4. For any route entries that you want to force into SSL, add a DataTokens entry:

routes.Add(new Route("Account/Login", new MvcRouteHandler())
{
    Defaults = new RouteValueDictionary(new { controller = "Account", action = "Login" }),
    DataTokens = new RouteValueDictionary(new { scheme = "https" })
});

Note that if you don’t specify any scheme value, it will be assumed to demand http (thereby switching visitors back out of SSL mode for links to non-secured routes).

AbsoluteUrlRoutingModule does some nasty weirdness to squish the routing gremlin that destroys absolute URLs, and EnableAbsoluteRouting intercepts the outbound URL generation process to turn relative URLs into absolute ones if it needs to force the link on to a different scheme to the current request. Hopefully, it doesn’t screw anything else up in the process.

Parting comments

I don’t think this is great. It’s a hack; it abuses routing; you’re just not supposed to generate absolute URLs. Also, the code isn’t pretty (read it yourself), and it hasn’t been tested in the real world. It’s just a proof of concept!

However, it does get the job done unintrusively, leaving the rest of your application unchanged (in theory). I’d be interested in anyone else’s ideas about how to deal with the central real-world problem, which is getting visitors into and out of SSL mode in an ASP.NET MVC application. I’d also be interested in hearing any official guidance about how to deal with HTTPS with System.Web.Routing – anyone know of any?

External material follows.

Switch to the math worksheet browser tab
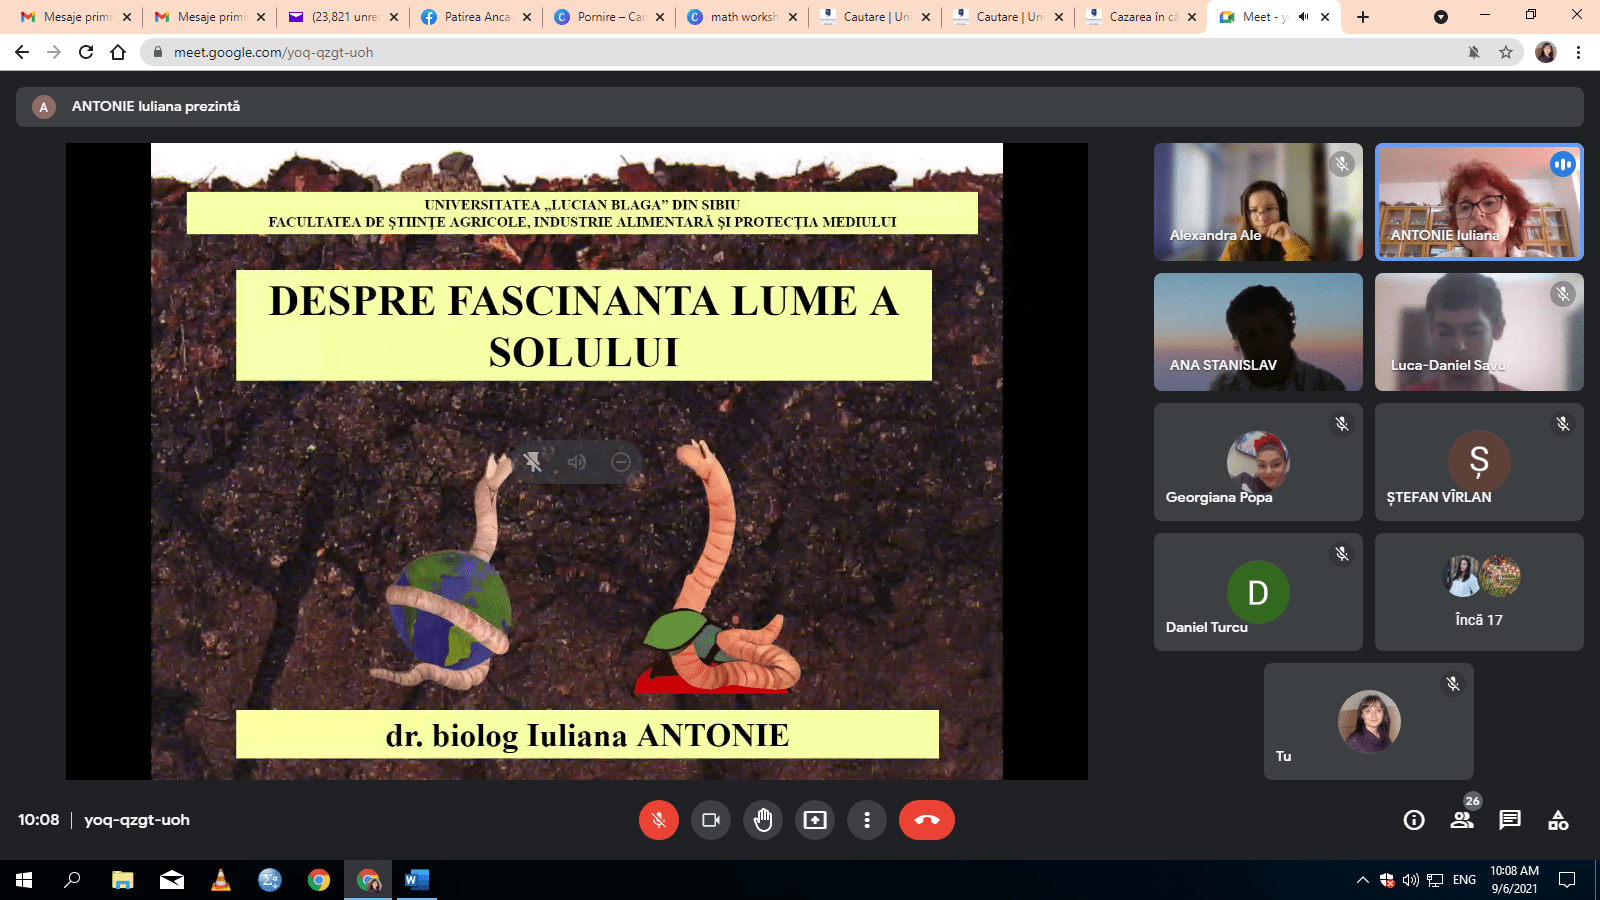This screenshot has height=900, width=1600. click(742, 17)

PS: Troy Goode has an idea about how to link to SSL in ASP.NET MVC. His technique is fine (and certainly a lot less hacky than the one I just showed you). However, that technique requires you to fiddle with every Html.ActionLink(), remembering to convert its output when you want an SSL link. You can’t just say in any one central place that a certain action method is supposed to be requested over SSL – not as DRY as I’d like. But as I said, his technique is less hacky.